Tuesday, September 26, 2006

STERILE, SOULLESS? NOT CANBERRA

Sydney, April 13 NZPA - Australia's national capital has an unfortunate reputation for being dull.

It goes back a long time. Percy Deane, secretary to the prime minister's department in 1928, said: "The best view of Canberra is from the back of a departing train."

The sniping has never stopped. In his 2000 book, Down Under, Bill Bryson detailed watching through the capital's promotional tourist video, Canberra - It's Got It All!, and renamed it "Canberra - Why Wait for Death?"

Canberrans think differently, of course. They find the home of Parliament, the National Gallery and National Museum, a charming place, free from the complications of big city life.

They are also fiercely protective, if their reaction to a blast from New South Wales Premier Maurice Iemma is any indication.

Iemma stepped up to the rostrum after the Australian Capital Territory Government launched a "Live in Canberra" campaign, trying to persuade Sydneysiders to shift and help rectify its skills shortage.

The campaign targeted outlying Sydney suburbs suffering high unemployment and promoted Canberra's lifestyle "free of long commuting times and air pollution."

While it pointed out some of the drawbacks of living in Sydney, it was not denigrating, but Iemma was when he responded with a column in the Daily Telegraph newspaper.

"Canberra is sterile, soulless and manicured -- still six suburbs in search of city," he said.

"And when you take out the monuments, what you have left is a well-heeled but otherwise ordinary regional centre -- a clean, pleasant, liveable country town."
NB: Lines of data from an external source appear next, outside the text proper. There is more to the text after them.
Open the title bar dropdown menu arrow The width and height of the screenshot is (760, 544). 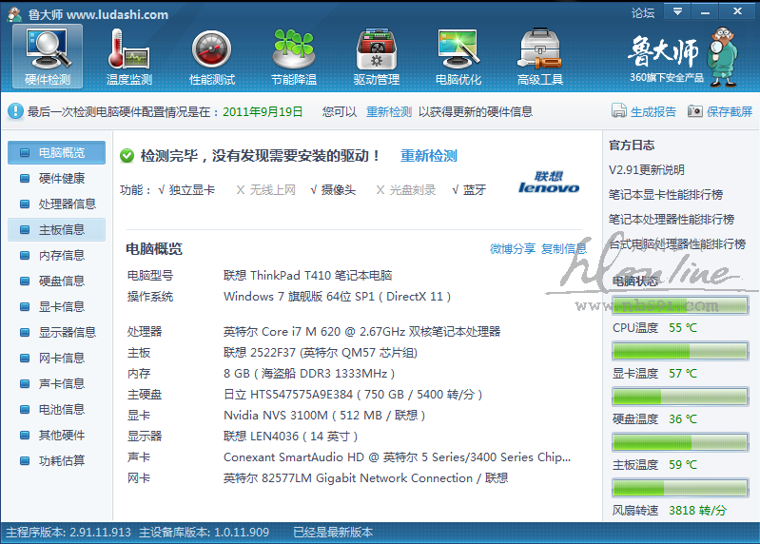coord(677,11)
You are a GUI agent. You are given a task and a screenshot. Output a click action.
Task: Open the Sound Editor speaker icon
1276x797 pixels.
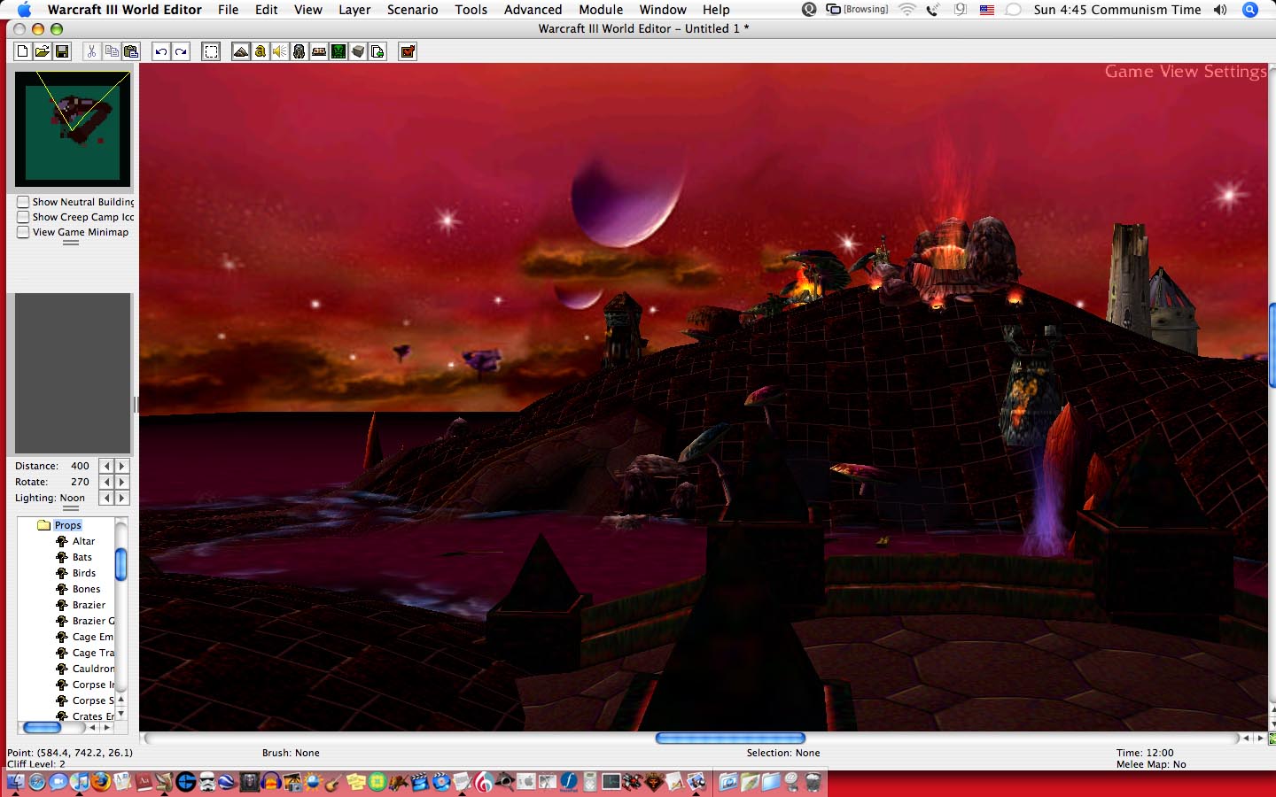(x=279, y=51)
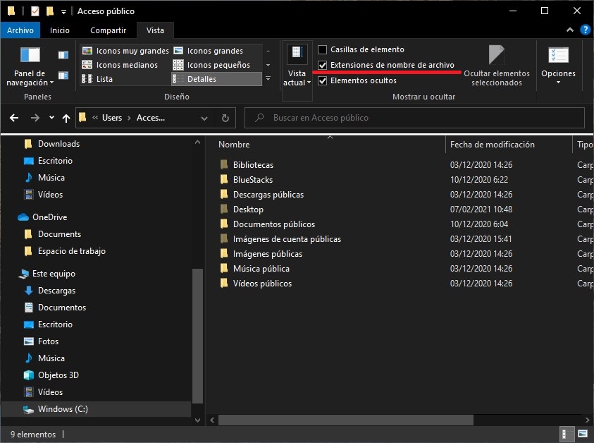Expand the layout gallery more arrow

268,79
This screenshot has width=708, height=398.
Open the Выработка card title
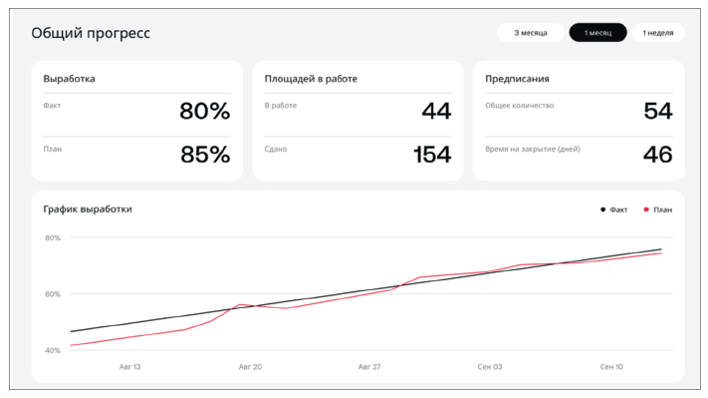point(69,79)
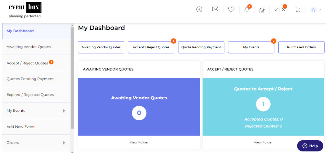Click the Help button
Image resolution: width=326 pixels, height=157 pixels.
(310, 146)
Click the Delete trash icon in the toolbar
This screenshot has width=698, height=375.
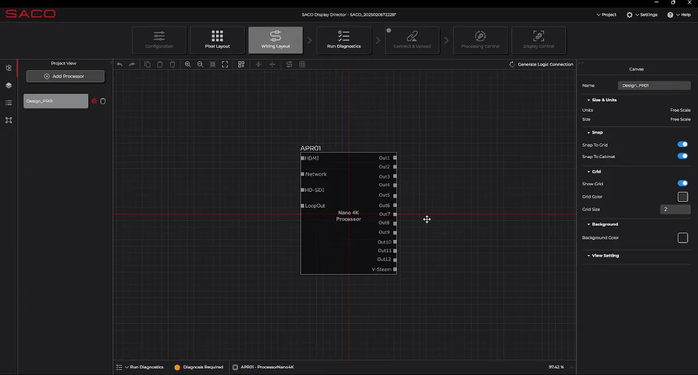click(x=172, y=64)
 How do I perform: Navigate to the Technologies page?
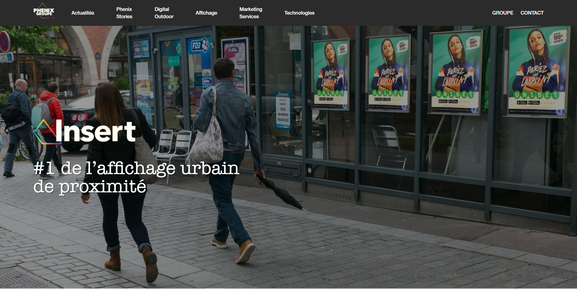tap(299, 13)
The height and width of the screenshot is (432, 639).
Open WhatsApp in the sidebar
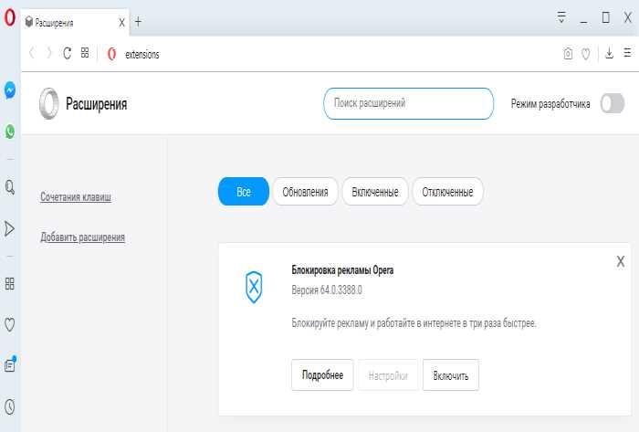[10, 132]
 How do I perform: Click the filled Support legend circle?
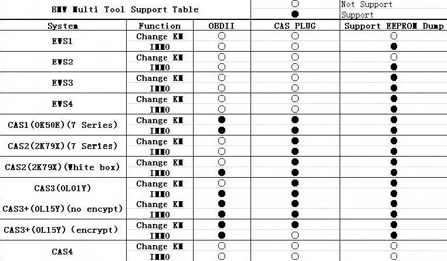(x=295, y=14)
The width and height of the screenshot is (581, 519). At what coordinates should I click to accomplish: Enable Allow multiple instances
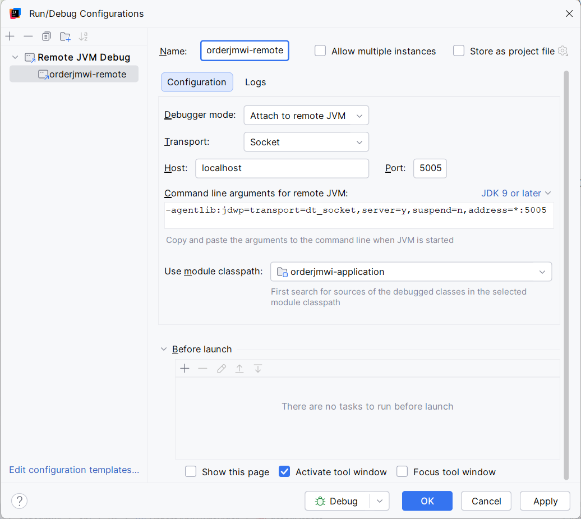coord(320,50)
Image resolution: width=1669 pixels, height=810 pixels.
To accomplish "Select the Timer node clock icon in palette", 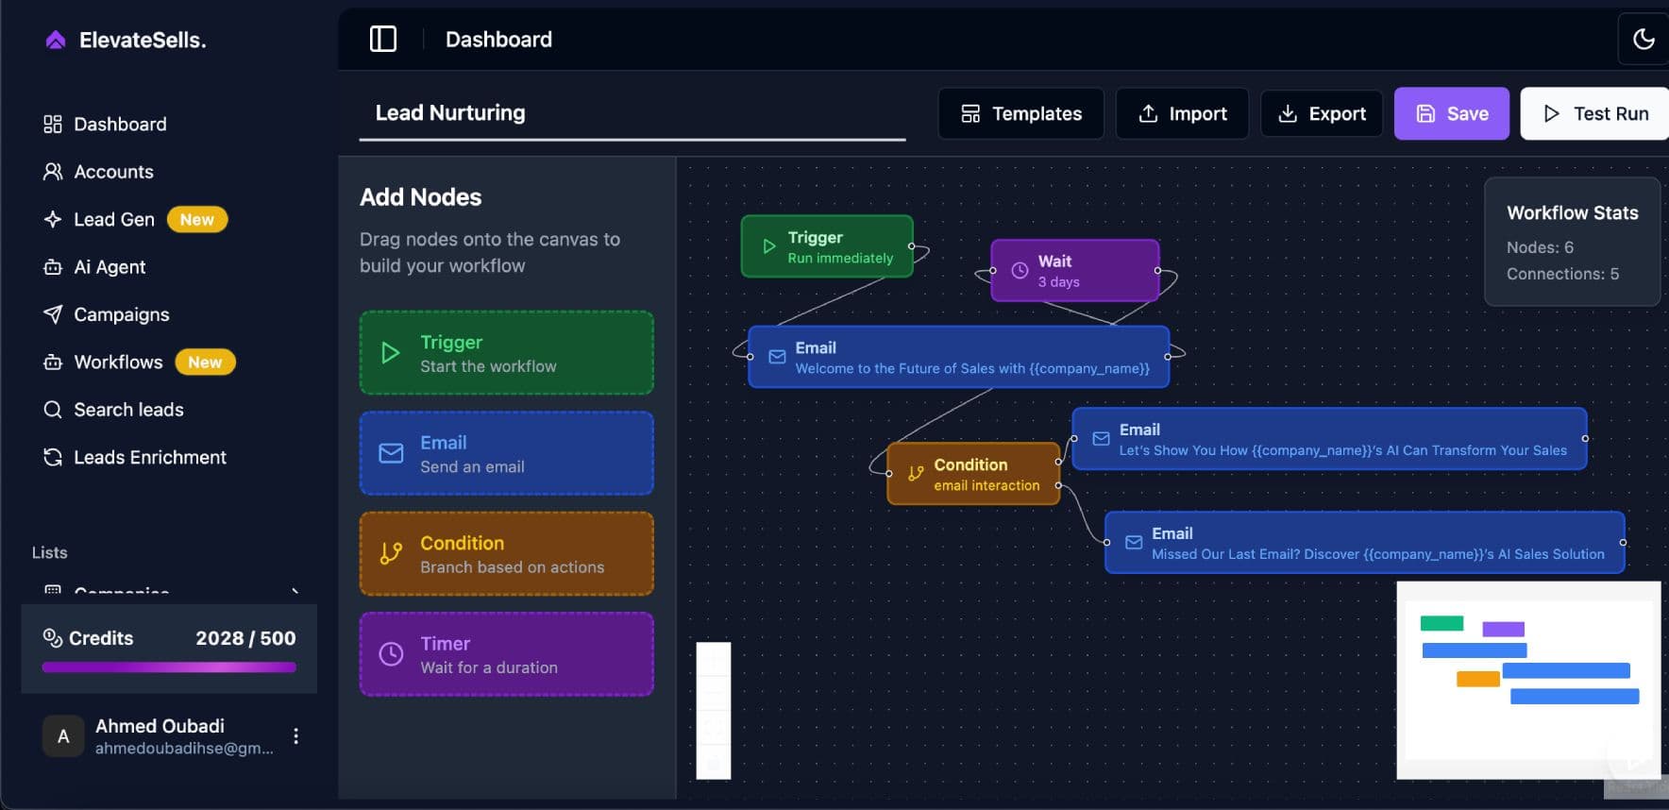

In championing Sydney's harbour, its "magnificent golden beaches" and its buzzing inner-city districts, Iemma said he didn't want to be too harsh about Canberra.

"After all, it is our national capital, home of our great national institutions. It belongs to every Australian...We should all take pride in it."

But no, he still had a last dig.

"It's easy to make cheap jokes about Canberra -- the frigid winters, the mass of politicians, the unusual conglomeration of businesses in Fyshwick, the dizzying roundabouts and so on."

Predictably, there was outrage in Canberra.

Iemma -- who has a reputation of being well manicured but as dull as he finds Canberra -- copped a bashing.

Journalist Cameron Ross pointed out that lest anyone think the "six suburbs in search of a city" line was original, wit Dorothy Parker wrote last century "Los Angeles is 72 suburbs in search of a city."

Said Ross in the Canberra Times: "Iemma's criticisms have been judged and dismissed comprehensively for what they are: ill-informed, stereotypical and gratuitous."

Nothing in the $A300,000 ($NZ360,000) campaign by the ACT Government could be said to be provocative or threatening to the NSW Government, said Ross.

"Though Iemma's comments have to be taken with a grain or three of salt, they do illustrate the continuing blind spot that many Australians have about Canberra, due to ignorance as much as bloodymindedness.

While Canberra could have grown to be a high-rise metropolis like Sydney, its planners mapped it out to be something different.

"High-rise developments were to be restricted, hills and mountains kept free of housing and other development, and a single city centre eschewed in favour of decentralised townships which would enable people to live near their work and spare the city from gradual entanglement by cars and roads."

It didn't work out perfectly and Canberra does have traffic problems, but nothing to the extend of Sydney gridlock.

Letter writers to the Canberra Times fired their bullets.

"It is well known that Canberra people are better educated and more culturally aware than those of other state capitals," wrote Magda Sitsky.

"Let's face it Mr Iemma, your remarks about Canberra reek of ignorance. People who choose to move here might very well be improving their cultural, as well as their environmental, lifestyle."

Others commented that Sydney was a useful "weekend suburb" for Canberra and that most Sydneysiders only got to see their harbour when it was on TV.

However, it appears Iemma's comments have given the ACT campaign a huge boost, with numerous inquiries from Sydney about shifting to Canberra.

Canberrans are not likely to acknowledge the favour and the scars of the Belconnen Magpies (Australian Rules) Football Club may take a while to heal.

In his spray, Iemma said that to compare Canberra was like comparing the Belconnen Magpies with the Sydney Swans -- "who in case you missed it are reigning AFL premiers."

The Magpies' John Kimball said that given the opportunity, a Canberra team would not have taken 70 years to win the premiership, referring to the length of time it took Sydney and the South Melbourne side it transplanted to win the Aussie Rules flag.